OpenMedallion is an opinionated open-source library for building Bronze → Silver → Gold data warehouse and lakehouse pipelines using dlt, Polars, and Hamilton — without depending on expensive enterprise platforms or proprietary tooling.
Why OpenMedallion?
Modern open-source data tools are individually excellent — but combining them into a production-ready medallion architecture is still fragmented.
You already have great tools for ingestion, transformation, loading, orchestration, and validation. But you still have to stitch everything together yourself — writing glue code, defining project structure, creating naming conventions, managing layer boundaries, and maintaining all of it over time.
OpenMedallion exists to reduce that friction.
| Without OpenMedallion | With OpenMedallion |
|---|---|
| Glue code per project | Convention-driven project layout |
| Ad-hoc layer boundaries | Enforced Bronze / Silver / Gold contracts |
| Inline transforms | Composable Python UDFs |
| Manual orchestration | Hamilton DAG — wired automatically |
| Cloud-only dev loop | Local Parquet first, S3 with one config change |
Quickstart
pip install openmedallion
medallion init my_project # scaffold: YAML configs + UDF stubs + kestra_flow.yml
medallion run my_project # Bronze → Silver → Gold in one command
medallion run my_project --layer silver # re-run a single layer
medallion dag # print the Hamilton DAG
medallion serve # launch the live pipeline tracker UI
Key Features
- Declarative YAML config — define pipeline layers without writing boilerplate
- Incremental loads — append and merge modes via dlt cursor columns and primary keys
- Composable UDFs — drop Python functions into
udf/silver/orudf/gold/; no new framework to learn - Live DAG tracker — Hamilton-powered web UI to visualise and monitor execution
- Local first — run the full pipeline against Parquet files with zero cloud credentials
- Cloud portable — swap
filesystemfor S3 in one line; logic stays unchanged - Source agnostic — any dlt source: SQL databases, REST APIs, filesystems, and more
- Fast by default — Polars for all transforms; no pandas bottlenecks
How It Works
OpenMedallion wires three best-in-class open-source tools under a unified declarative config:
YAML config
│
▼
Hamilton DAG ← orchestrates which layer runs and in what order
│
├── Bronze (dlt) ← ingests raw data from any source into Parquet
├── Silver (Polars) ← typed UDF transforms: rename, cast, filter, enrich
└── Gold (Polars) ← YAML-declared group-by aggregations + window metrics
| Layer | Tool | Role |
|---|---|---|
| 🟤 Bronze | dlt | Schema-inferred raw load from any source |
| ⚪ Silver | Polars | Typed, composable Python UDFs |
| 🟡 Gold | Polars | YAML-declared group-by metrics |
| 📤 Export | Polars | Parquet + CSV for BI tools |
| 🔗 Orchestration | Hamilton | DAG wiring with live web tracker |
Installation
pip install openmedallion
Optional extras:
pip install "openmedallion[s3]" # S3 support via s3fs + boto3
pip install "openmedallion[viz]" # DAG visualisation via graphviz
Requires Python 3.11+
Project Structure
medallion init my_project generates a complete, ready-to-run project:
my_project/
├── main.yaml # pipeline name + layer includes + paths
├── backend/
│ ├── bronze.yaml # source connection + incremental config
│ ├── silver.yaml # table transforms (rename, cast, filter, UDFs)
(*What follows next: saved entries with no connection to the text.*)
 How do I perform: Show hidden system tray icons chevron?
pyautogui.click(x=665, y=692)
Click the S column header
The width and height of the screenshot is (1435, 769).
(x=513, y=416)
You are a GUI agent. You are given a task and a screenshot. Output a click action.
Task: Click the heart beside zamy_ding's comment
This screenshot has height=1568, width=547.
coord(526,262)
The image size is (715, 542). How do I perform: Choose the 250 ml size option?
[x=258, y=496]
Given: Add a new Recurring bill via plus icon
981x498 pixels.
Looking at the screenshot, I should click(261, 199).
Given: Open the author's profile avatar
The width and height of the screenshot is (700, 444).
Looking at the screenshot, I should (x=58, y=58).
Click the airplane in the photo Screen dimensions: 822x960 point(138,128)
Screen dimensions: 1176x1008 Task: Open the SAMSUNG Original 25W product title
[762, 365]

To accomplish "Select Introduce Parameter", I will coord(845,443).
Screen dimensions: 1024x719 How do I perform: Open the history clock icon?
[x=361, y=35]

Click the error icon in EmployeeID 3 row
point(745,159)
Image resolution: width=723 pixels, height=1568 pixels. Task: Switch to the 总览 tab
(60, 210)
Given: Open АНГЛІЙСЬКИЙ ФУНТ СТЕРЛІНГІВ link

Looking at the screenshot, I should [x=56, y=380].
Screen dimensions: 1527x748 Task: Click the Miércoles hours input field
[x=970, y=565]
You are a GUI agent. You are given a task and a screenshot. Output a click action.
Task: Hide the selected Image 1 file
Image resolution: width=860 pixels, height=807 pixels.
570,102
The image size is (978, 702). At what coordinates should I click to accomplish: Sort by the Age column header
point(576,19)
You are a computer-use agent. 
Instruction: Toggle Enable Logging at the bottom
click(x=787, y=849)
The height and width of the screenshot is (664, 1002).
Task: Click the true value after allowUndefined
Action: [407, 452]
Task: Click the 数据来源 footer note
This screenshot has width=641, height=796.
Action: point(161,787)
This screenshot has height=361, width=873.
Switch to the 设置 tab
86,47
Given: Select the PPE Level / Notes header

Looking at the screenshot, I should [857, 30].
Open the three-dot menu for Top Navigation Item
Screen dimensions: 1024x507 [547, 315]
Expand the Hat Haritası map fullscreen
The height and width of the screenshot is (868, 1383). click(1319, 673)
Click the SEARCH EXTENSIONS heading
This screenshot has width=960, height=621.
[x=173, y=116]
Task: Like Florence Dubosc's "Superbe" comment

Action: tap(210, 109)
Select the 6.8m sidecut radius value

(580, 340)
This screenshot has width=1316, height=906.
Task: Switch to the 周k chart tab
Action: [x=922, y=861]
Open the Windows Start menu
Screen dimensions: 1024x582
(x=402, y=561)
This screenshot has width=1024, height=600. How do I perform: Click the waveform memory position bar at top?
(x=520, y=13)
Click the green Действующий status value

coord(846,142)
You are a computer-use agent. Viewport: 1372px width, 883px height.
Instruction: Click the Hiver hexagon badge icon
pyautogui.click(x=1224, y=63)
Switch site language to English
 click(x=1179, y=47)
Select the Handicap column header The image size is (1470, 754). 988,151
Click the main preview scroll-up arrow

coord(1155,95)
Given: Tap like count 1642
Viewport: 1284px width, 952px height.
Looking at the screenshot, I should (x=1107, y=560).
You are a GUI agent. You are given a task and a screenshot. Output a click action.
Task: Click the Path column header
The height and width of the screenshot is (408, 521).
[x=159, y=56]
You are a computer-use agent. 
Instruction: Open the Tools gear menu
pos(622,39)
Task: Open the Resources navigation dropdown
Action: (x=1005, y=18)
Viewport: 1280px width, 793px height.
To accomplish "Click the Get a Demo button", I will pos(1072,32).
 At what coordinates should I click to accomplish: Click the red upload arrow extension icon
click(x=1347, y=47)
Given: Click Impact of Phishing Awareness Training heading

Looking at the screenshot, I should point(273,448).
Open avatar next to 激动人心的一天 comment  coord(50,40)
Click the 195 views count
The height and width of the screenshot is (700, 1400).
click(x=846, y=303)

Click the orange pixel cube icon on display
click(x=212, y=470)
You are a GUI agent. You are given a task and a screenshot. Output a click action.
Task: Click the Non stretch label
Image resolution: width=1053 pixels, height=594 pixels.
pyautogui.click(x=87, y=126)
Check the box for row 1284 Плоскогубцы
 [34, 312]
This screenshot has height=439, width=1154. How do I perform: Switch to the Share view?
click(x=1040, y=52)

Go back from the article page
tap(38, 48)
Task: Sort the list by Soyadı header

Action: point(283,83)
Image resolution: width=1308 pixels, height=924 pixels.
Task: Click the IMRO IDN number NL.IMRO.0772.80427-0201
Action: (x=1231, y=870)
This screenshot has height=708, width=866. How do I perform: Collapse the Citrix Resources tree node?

│ ├── gold.yaml # aggregations (group_by + metrics + window fns)
│ └── udf/
│ ├── silver/ # Python UDFs called from silver.yaml
│ └── gold/ # Python UDFs called from gold.yaml
├── frontend/ # dashboard files (Tableau, Power BI, etc.)
├── data/ # gitignored pipeline outputs
├── summary/ # analysis write-ups
├── kestra_flow.yml # Kestra orchestration flow — mount via docker-compose.yml
└── README.md # pre-filled project documentation template
Configuration
main.yaml — declare your layers and data paths:
pipeline:
name: customer_warehouse
includes:
bronze: bronze.yaml
silver: silver.yaml
gold: gold.yaml
paths:
bronze: "./data/bronze"
silver: "./data/silver"
gold: "./data/gold"
export: "./data/export"
silver.yaml — declarative transforms with optional UDFs:
bronze_to_silver:
tables:
- source_file: ORDERS.parquet
output_file: orders.parquet
transforms:
- type: rename
columns:
ORDER_ID: order_id
CUSTOMER_ID: customer_id
- type: cast
columns:
order_id: Int64
amount: Float64
- type: udf
file: udf/silver/enrich.py
function: flag_large_orders
args:
threshold: 500.0
gold.yaml — YAML-declared aggregations:
silver_to_gold:
projects:
- name: customer_warehouse
aggregations:
- source_file: orders.parquet
group_by: [customer_id]
metrics:
- {column: order_id, agg: count, alias: total_orders}
- {column: amount, agg: sum, alias: total_spent}
output_file: customer_summary.parquet
Python UDFs
Business logic stays in plain Python — no custom DSL, no magic.
# udf/silver/enrich.py
import polars as pl
def flag_large_orders(df: pl.DataFrame, threshold: float = 500.0) -> pl.DataFrame:
return df.with_columns(
(pl.col("amount") >= threshold).alias("is_large_order")
)
Drop the file next to your config, reference it in silver.yaml, done.
Incremental Loads
OpenMedallion supports dlt's native incremental strategies out of the box:
# bronze.yaml
source:
type: sql_database
dialect: sqlite
connection_string: "sqlite:///data/mydb.db"
tables:
- name: orders
incremental:
mode: append # cursor-based — only new rows
cursor_column: created_at
initial_value: "2024-01-01"
- name: customers
incremental:
mode: merge # upsert — handles updates + deletes
primary_key: customer_id
dlt tracks cursor state automatically. Re-running bronze only pulls the delta.
Scheduling with Kestra
medallion init generates a kestra_flow.yml inside every new project — a ready-to-use Kestra flow that orchestrates bronze → silver → gold with per-task observability and retry support.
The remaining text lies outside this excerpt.